N'étant pas pénalement responsables, ces mineurs sont, en conclut la Commission, exclus de la sphère pénale.
Elle propose qu'ils soient suivis par le juge des enfants dans le cadre de l'assistance éducative et qu'ils puissent faire l'objet, quand ils sont impliqués dans les faits les plus graves, de placement spécifiques et contenants.
Quelles réponses apporter aux infractions commises par les mineurs ?
La Commission part du postulat qu'une réponse systématique à tout acte de délinquance est nécessaire, et qu'elle doit être compréhensible, progressive et rapide.
Il s'agit de non seulement traduire la réprobation de la société face à un comportement qui vient questionner les règles qu’elle pose mais aussi et peut être surtout la « préoccupation » pour le mineur que son passage à l’acte doit faire naître.
Par ailleurs, si c’est l’ensemble de la société qui se trouve interpellée par la transgression constatée, c’est également le corps social dans son entier qui porte la responsabilité de la réponse apportée, qui n'est donc pas nécessairement judiciaire.
La Commission propose donc, pour associer la société civile au traitement de la délinquance, de déjudiciariser la première infraction, qui serait traitée, par le biais de mesures éducatives, d'un projet scolaire ou d'un médiation familiale, par une instance ad hoc issue du conseil local de sécurité et de prévention de la délinquance saisie par le Parquet. La procédure serait ensuite classée sans suite.
Toujours dans cet esprit d'implication de la société civile, les entreprises publiques auraient l'obligation d'accueillir des mesure de réparation ou de travail d'intérêt général, tandis que des bénévoles (il ne faut pas oublier les questions bassement matérielles) pourraient être associés à la mise en place de ces mesures.

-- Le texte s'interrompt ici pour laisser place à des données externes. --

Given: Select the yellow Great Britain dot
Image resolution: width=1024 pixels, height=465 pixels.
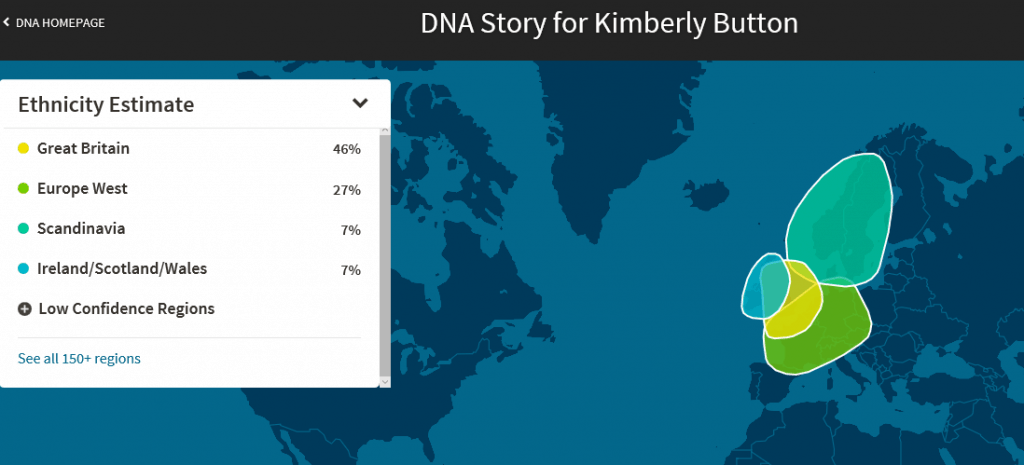Looking at the screenshot, I should coord(24,149).
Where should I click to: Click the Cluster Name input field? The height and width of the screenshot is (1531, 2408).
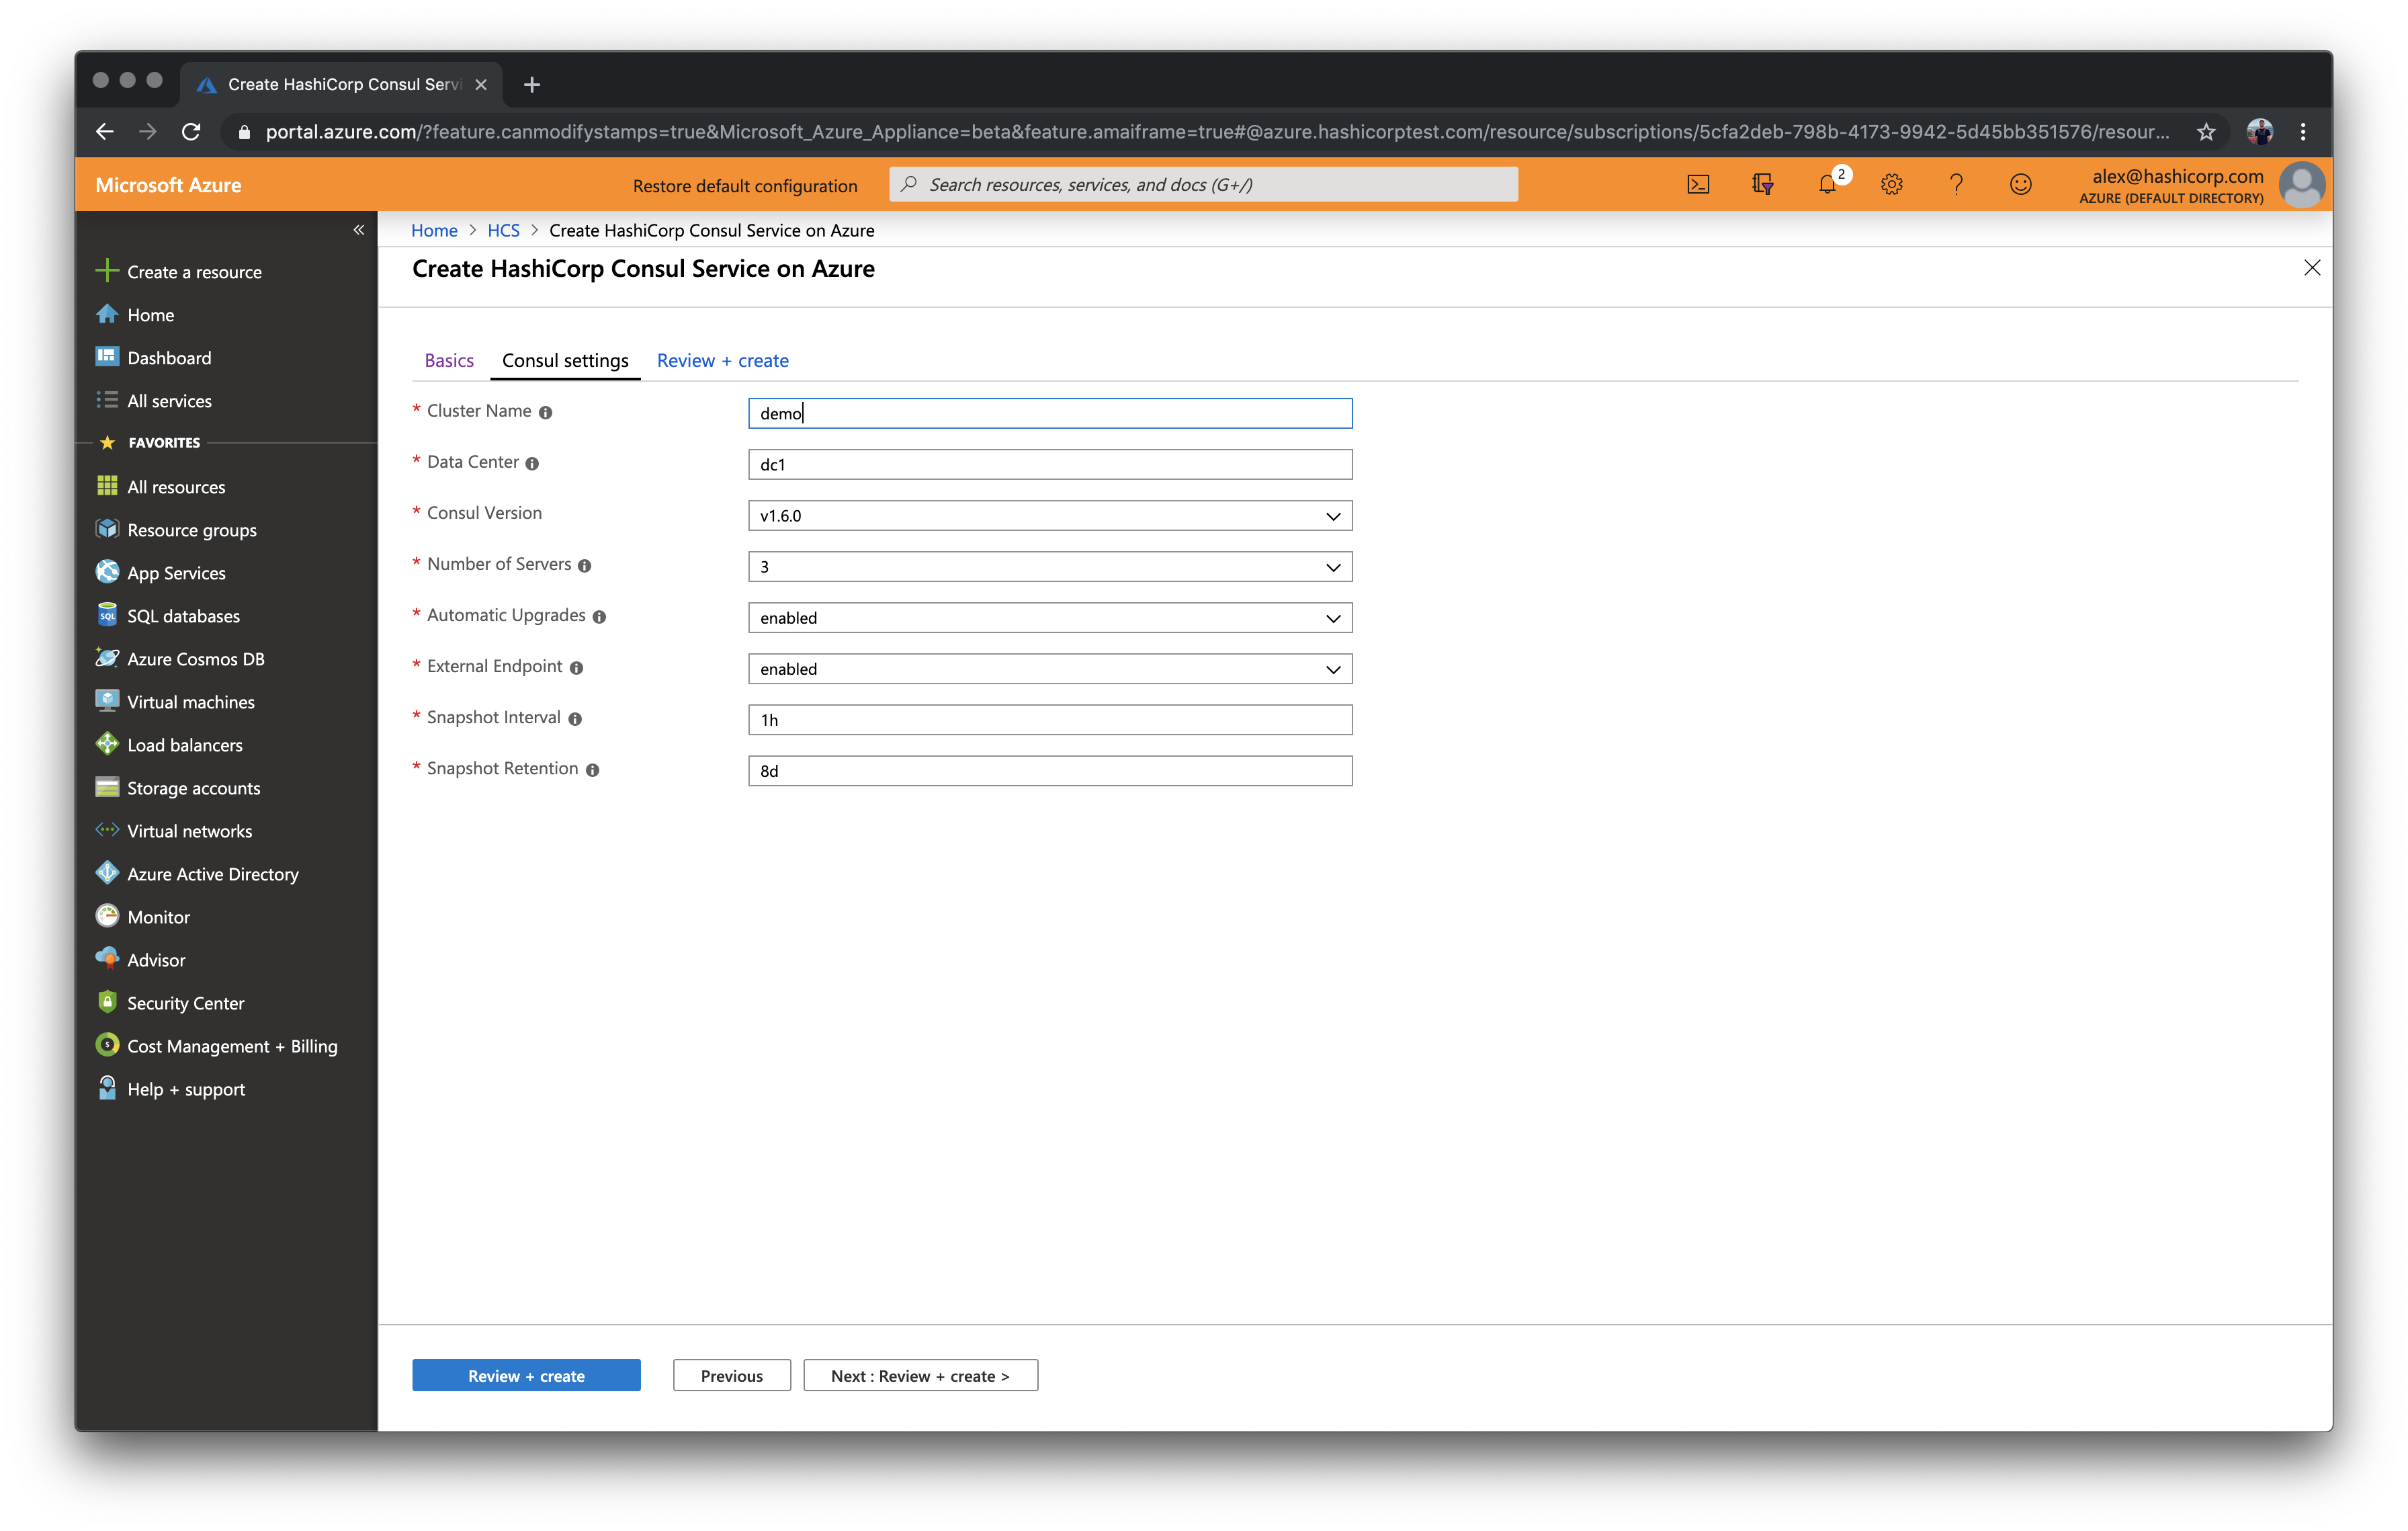point(1049,413)
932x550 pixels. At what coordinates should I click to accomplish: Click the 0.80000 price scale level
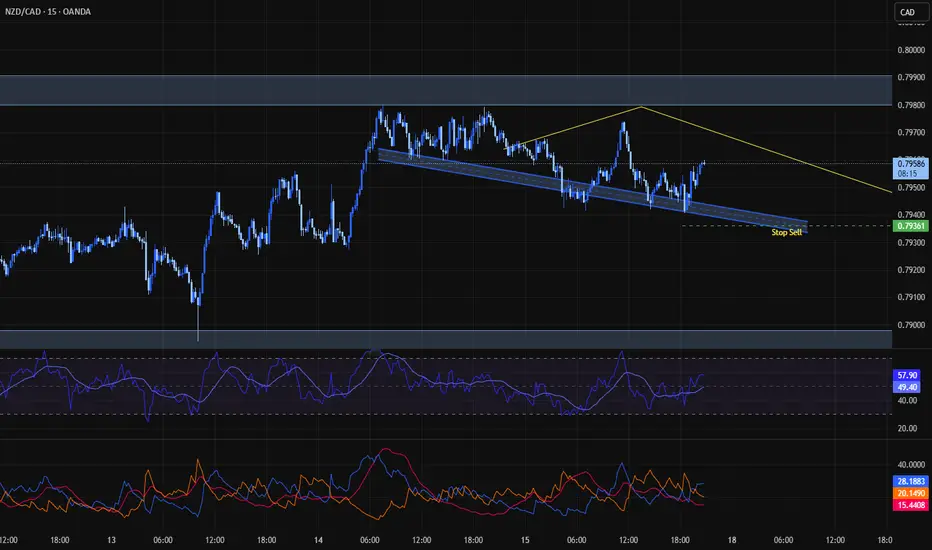[x=911, y=50]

Les alternatives aux poursuites seraient maintenues et même clairement énumérées par les textes, jusqu'à un avertissement final solennellement notifié au mineur par le Procureur de la République. Une fois cette étape franchie, plus d'alternative aux poursuites possible sauf si le mineur n'est impliqué dans aucune procédure pendant deux ans.
Il existerait donc une obligation de poursuite une fois passé un certain stade, qui n'est cependant pas défini dans la proposition de la Commission.
La Commission dresse par ailleurs la liste (impressionnante il est vrai) de toutes les mesures et sanctions éducatives qui peuvent être mises en oeuvre à un stade ou un autre de la procédure par le Procureur ou le Juge des enfants. Elle constate que les cadres juridiques qui y correspondent sont mal compris des mineurs, qui, d'après une étude, ne comprennent la sanction qu'à l'aune de de qu'elle leur "coûte". Ainsi, une mesure de placement (mesure éducative) serait plus difficilement vécue qu'une peine d'emprisonnement avec sursis simple (sanction pénale).
Il est proposé d'abord de distinguer les mesures pré-sentencielles (antérieures au jugement) et post-sentencielles (postérieures au jugement).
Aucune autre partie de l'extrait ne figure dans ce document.